YOUR ASSIGNMENT: Produce all the records again exactly as they stand.

EXERCISE MATERIALS:
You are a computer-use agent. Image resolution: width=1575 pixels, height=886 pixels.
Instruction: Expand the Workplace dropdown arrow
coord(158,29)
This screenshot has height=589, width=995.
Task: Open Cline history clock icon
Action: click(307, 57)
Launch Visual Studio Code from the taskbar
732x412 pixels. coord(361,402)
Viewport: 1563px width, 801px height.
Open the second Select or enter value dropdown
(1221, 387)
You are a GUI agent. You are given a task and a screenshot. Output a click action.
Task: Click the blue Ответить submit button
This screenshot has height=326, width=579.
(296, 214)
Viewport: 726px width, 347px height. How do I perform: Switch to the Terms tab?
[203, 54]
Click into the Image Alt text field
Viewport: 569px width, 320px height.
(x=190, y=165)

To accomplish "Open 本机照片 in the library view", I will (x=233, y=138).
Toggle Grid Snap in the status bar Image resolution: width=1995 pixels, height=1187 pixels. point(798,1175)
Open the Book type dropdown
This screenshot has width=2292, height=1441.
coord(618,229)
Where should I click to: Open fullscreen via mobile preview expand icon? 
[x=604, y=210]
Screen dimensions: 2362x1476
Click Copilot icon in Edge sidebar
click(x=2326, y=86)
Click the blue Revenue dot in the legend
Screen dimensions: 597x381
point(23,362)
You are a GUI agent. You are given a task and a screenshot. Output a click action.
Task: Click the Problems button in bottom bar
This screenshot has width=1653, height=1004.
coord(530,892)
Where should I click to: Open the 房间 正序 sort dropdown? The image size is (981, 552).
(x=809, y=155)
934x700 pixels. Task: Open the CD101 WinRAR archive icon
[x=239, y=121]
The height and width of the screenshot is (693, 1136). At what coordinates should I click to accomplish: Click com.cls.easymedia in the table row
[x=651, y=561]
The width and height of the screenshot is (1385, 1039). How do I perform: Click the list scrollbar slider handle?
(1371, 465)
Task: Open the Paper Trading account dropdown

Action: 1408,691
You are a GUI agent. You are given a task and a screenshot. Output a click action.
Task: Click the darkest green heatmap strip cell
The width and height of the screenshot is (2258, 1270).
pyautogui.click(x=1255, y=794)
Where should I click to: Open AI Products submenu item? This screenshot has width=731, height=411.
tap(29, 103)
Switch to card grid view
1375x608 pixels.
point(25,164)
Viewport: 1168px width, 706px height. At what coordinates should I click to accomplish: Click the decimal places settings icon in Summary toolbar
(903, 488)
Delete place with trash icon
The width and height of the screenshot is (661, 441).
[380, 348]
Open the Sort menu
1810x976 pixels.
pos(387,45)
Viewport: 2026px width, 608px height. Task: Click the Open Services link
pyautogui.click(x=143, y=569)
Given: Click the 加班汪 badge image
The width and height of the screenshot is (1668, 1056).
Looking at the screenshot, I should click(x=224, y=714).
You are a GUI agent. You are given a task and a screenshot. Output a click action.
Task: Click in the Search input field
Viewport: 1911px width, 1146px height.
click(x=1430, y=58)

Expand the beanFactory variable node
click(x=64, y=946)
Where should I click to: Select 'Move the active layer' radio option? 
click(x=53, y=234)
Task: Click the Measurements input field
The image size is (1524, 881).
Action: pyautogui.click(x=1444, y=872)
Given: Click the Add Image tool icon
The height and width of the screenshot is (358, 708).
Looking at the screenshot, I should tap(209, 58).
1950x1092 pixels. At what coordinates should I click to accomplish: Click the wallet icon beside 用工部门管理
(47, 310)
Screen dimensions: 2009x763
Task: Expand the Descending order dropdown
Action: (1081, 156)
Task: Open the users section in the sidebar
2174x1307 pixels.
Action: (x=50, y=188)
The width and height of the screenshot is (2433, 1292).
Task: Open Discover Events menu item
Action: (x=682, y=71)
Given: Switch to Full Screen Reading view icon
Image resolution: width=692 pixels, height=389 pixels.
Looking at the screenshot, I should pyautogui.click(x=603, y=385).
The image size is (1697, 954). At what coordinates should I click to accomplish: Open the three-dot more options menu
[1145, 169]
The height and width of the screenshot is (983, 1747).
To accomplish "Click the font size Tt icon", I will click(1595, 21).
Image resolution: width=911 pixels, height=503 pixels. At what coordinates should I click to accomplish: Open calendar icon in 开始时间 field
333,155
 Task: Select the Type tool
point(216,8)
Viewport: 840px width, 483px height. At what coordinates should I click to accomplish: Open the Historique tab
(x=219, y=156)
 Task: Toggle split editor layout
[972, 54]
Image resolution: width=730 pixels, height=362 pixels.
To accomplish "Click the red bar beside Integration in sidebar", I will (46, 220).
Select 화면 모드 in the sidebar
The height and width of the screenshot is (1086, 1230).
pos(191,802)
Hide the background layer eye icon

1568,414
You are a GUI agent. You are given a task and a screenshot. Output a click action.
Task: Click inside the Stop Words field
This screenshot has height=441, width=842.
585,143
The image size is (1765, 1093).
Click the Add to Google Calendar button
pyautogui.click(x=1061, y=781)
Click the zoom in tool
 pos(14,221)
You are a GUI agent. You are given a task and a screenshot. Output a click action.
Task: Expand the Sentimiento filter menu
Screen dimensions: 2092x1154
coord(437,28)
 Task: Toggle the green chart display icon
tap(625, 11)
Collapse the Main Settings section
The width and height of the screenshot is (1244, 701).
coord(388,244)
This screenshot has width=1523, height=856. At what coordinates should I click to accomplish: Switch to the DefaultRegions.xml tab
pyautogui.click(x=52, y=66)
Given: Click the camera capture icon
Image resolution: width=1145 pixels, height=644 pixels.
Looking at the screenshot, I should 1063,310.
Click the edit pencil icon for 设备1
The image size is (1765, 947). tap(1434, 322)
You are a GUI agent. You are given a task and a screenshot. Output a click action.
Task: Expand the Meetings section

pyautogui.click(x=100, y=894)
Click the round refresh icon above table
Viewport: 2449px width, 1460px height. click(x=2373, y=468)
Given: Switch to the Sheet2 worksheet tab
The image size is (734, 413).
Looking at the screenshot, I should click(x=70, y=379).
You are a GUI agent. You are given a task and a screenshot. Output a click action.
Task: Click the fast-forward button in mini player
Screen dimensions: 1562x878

SOLUTION FOR THIS EXERCISE:
You are a computer-use agent. Image resolution: width=1575 pixels, height=886 pixels.
Instruction: Expand the Workplace dropdown arrow
coord(158,29)
This screenshot has height=589, width=995.
Task: Open Cline history clock icon
Action: click(307, 57)
Launch Visual Studio Code from the taskbar
732x412 pixels. coord(361,402)
Viewport: 1563px width, 801px height.
Open the second Select or enter value dropdown
(1221, 387)
You are a GUI agent. You are given a task and a screenshot. Output a click action.
Task: Click the blue Ответить submit button
This screenshot has height=326, width=579.
(296, 214)
Viewport: 726px width, 347px height. How do I perform: Switch to the Terms tab?
[203, 54]
Click into the Image Alt text field
Viewport: 569px width, 320px height.
(x=190, y=165)

To accomplish "Open 本机照片 in the library view", I will (x=233, y=138).
Toggle Grid Snap in the status bar Image resolution: width=1995 pixels, height=1187 pixels. point(798,1175)
Open the Book type dropdown
This screenshot has width=2292, height=1441.
coord(618,229)
Where should I click to: Open fullscreen via mobile preview expand icon? 
[x=604, y=210]
Screen dimensions: 2362x1476
Click Copilot icon in Edge sidebar
click(x=2326, y=86)
Click the blue Revenue dot in the legend
Screen dimensions: 597x381
point(23,362)
You are a GUI agent. You are given a task and a screenshot. Output a click action.
Task: Click the Problems button in bottom bar
This screenshot has width=1653, height=1004.
coord(530,892)
Where should I click to: Open the 房间 正序 sort dropdown? The image size is (981, 552).
(x=809, y=155)
934x700 pixels. Task: Open the CD101 WinRAR archive icon
[x=239, y=121]
The height and width of the screenshot is (693, 1136). At what coordinates should I click to accomplish: Click com.cls.easymedia in the table row
[x=651, y=561]
The width and height of the screenshot is (1385, 1039). How do I perform: Click the list scrollbar slider handle?
(1371, 465)
Task: Open the Paper Trading account dropdown

Action: 1408,691
You are a GUI agent. You are given a task and a screenshot. Output a click action.
Task: Click the darkest green heatmap strip cell
The width and height of the screenshot is (2258, 1270).
pyautogui.click(x=1255, y=794)
Where should I click to: Open AI Products submenu item? This screenshot has width=731, height=411.
tap(29, 103)
Switch to card grid view
1375x608 pixels.
point(25,164)
Viewport: 1168px width, 706px height. At what coordinates should I click to accomplish: Click the decimal places settings icon in Summary toolbar
(903, 488)
Delete place with trash icon
The width and height of the screenshot is (661, 441).
[380, 348]
Open the Sort menu
1810x976 pixels.
pos(387,45)
Viewport: 2026px width, 608px height. Task: Click the Open Services link
pyautogui.click(x=143, y=569)
Given: Click the 加班汪 badge image
The width and height of the screenshot is (1668, 1056).
Looking at the screenshot, I should click(x=224, y=714).
You are a GUI agent. You are given a task and a screenshot. Output a click action.
Task: Click in the Search input field
Viewport: 1911px width, 1146px height.
click(x=1430, y=58)

Expand the beanFactory variable node
click(x=64, y=946)
Where should I click to: Select 'Move the active layer' radio option? 
click(x=53, y=234)
Task: Click the Measurements input field
The image size is (1524, 881).
Action: pyautogui.click(x=1444, y=872)
Given: Click the Add Image tool icon
The height and width of the screenshot is (358, 708).
Looking at the screenshot, I should tap(209, 58).
1950x1092 pixels. At what coordinates should I click to accomplish: Click the wallet icon beside 用工部门管理
(47, 310)
Screen dimensions: 2009x763
Task: Expand the Descending order dropdown
Action: (1081, 156)
Task: Open the users section in the sidebar
2174x1307 pixels.
Action: (x=50, y=188)
The width and height of the screenshot is (2433, 1292).
Task: Open Discover Events menu item
Action: (x=682, y=71)
Given: Switch to Full Screen Reading view icon
Image resolution: width=692 pixels, height=389 pixels.
Looking at the screenshot, I should pyautogui.click(x=603, y=385).
The image size is (1697, 954). At what coordinates should I click to accomplish: Open the three-dot more options menu
[1145, 169]
The height and width of the screenshot is (983, 1747).
To accomplish "Click the font size Tt icon", I will click(1595, 21).
Image resolution: width=911 pixels, height=503 pixels. At what coordinates should I click to accomplish: Open calendar icon in 开始时间 field
333,155
 Task: Select the Type tool
point(216,8)
Viewport: 840px width, 483px height. At what coordinates should I click to accomplish: Open the Historique tab
(x=219, y=156)
 Task: Toggle split editor layout
[972, 54]
Image resolution: width=730 pixels, height=362 pixels.
To accomplish "Click the red bar beside Integration in sidebar", I will (46, 220).
Select 화면 모드 in the sidebar
The height and width of the screenshot is (1086, 1230).
pos(191,802)
Hide the background layer eye icon

1568,414
You are a GUI agent. You are given a task and a screenshot. Output a click action.
Task: Click inside the Stop Words field
This screenshot has height=441, width=842.
585,143
The image size is (1765, 1093).
Click the Add to Google Calendar button
pyautogui.click(x=1061, y=781)
Click the zoom in tool
 pos(14,221)
You are a GUI agent. You are given a task and a screenshot. Output a click action.
Task: Expand the Sentimiento filter menu
Screen dimensions: 2092x1154
coord(437,28)
 Task: Toggle the green chart display icon
tap(625, 11)
Collapse the Main Settings section
The width and height of the screenshot is (1244, 701).
coord(388,244)
This screenshot has width=1523, height=856. At what coordinates should I click to accomplish: Switch to the DefaultRegions.xml tab
pyautogui.click(x=52, y=66)
Given: Click the camera capture icon
Image resolution: width=1145 pixels, height=644 pixels.
Looking at the screenshot, I should 1063,310.
Click the edit pencil icon for 设备1
The image size is (1765, 947). tap(1434, 322)
You are a GUI agent. You are given a task and a screenshot. Output a click action.
Task: Expand the Meetings section

pyautogui.click(x=100, y=894)
Click the round refresh icon above table
Viewport: 2449px width, 1460px height. click(x=2373, y=468)
Given: Switch to the Sheet2 worksheet tab
The image size is (734, 413).
Looking at the screenshot, I should click(x=70, y=379).
You are a GUI agent. You are given a task and a screenshot. Output a click action.
Task: Click the fast-forward button in mini player
Screen dimensions: 1562x878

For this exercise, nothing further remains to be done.